I always start out with a sense of direction, i.e. a beginning and an end, but I allow myself the freedom to wander off track. In my current WIP, I wrote a plan at the beginning, rewrote it at 30,000 words, and again at 75,000 words. Part of the joy of writing is letting your characters shape the plot, but they can't take over until they're already fully formed as people, well into the writing.

Geoffrey, you work in a time consuming job by day. When do you write? How long did the book take?

Saxon's Bane took 2 years from first pen-to-paper to being accepted by an agent, including several re-writes. I write best in the mornings, fuelled by lots of coffee, and become more and more easily distracted with each hour. By the afternoon I'm better off researching, and in the evening I like to be entertained by someone else's book, preferably with a glass of wine to hand!

I am curious about writers' inspiration and if direction changes mid-novel. Did it change much from your original vision? How easy or difficult was your research?

I research as I write, reading widely around a concept - in this case Saxon England - then home in to detailed research around elements that are crucial to the plot. Saxon's Bane's beginning and ending, and its underlying concept, did not change much during writing, but I had one idea in mid-stream that took the body of the book in a new direction. I was researching Anglo-Saxon runes and I came across the verse in the epic poem Hรกvamรกl, where the god Odin says I can carve and colour the runes / So that [a dead] man can walk and talk with me. That gave me a very useful idea.

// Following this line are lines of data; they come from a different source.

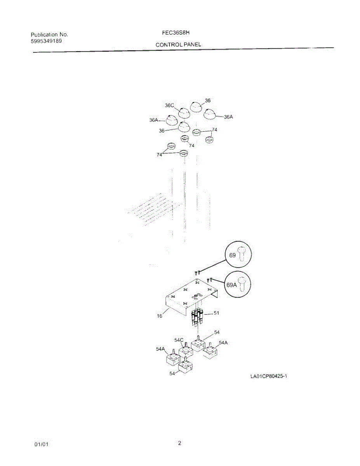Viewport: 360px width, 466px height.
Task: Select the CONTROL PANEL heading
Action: (178, 45)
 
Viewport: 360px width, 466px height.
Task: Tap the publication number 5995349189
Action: (46, 41)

I suspect that you are an avid reader, Geoffrey, so do reveal your recent favourite books. What books do you enjoy reading? Do you have a few favourites?

I'm reading Alan Garner at the moment, although I only discovered him when my publisher (Solaris) compared our writing. That was immensely flattering. Ditto Robert Holdstock. As a child I devoured J R R Tolkien, but I can't point to other authors who influenced me. It would have been easier to position the book if I had; the spectrum from Garner and Holdstock to Kate Mosse is pretty broad.

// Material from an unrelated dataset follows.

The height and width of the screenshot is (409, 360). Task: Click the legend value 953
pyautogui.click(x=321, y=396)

The big question is where do you go from here. Saxon's Bane was published earlier this summer and it is already very successful. What is your next book? Is there one in progress?

I'm about 3/4 through another time-slip thriller with a supernatural twist, which again weaves together stories from two eras. It's set on a crumbling country estate which has been in the same family for nearly 700 years; in the 14th century the founder of the dynasty makes a terrible oath to a dying holy woman. In the 21st century his descendants have forgotten the oath, but it seems the oath has not forgotten them... I'm at the exciting phase of bringing it all home to a satisfying conclusion. Sometimes you have to write a lot of words before you find out what's really going to work.
Thank you for this very engaging and informative interview, Geoffrey. I am really looking forward to reading your next novel which I have no doubt will be as wonderful a reading experience as Saxon's Bane has been. Hurry up and finish writing it please. I am hooked already! And good luck too!



  1. Well done, Carol! As someone who has never read Gudgion, this is a great introduction to his work.

    1. He is delightful and I hope he goes from strength to strength as he deserves success.

  2. Great Interview Carol. And boy is this Geoffrey a very handsome man! Good luck Geoffrey with your work. Of course its all about the book!!!

  3. All thanks to Geoffrey. I am looking forward to his next as I like edgy time slip novels.

  4. An enlightening interview. I enjoyed it very much. Definitely a book that I shall be reading.

    1. I hope you enjoy it. He is an excellent writer. Suspenseful.

  5. A really interesting interview, Carol and Geoffrey.

    Having met you in person at the HNS Conference, 2012, Geoffrey, and having just read this interview, I can't wait to read Saxon's Bane.


  6. Great interview Carol...and anyone who quotes the "All-Father" is fine by me! Another definite addition for the "to read" list.

  7. A very intelligent debut novel. You too Rob are entered for the draw. Will pull out of the hat on Sunday. You could win a signed copy!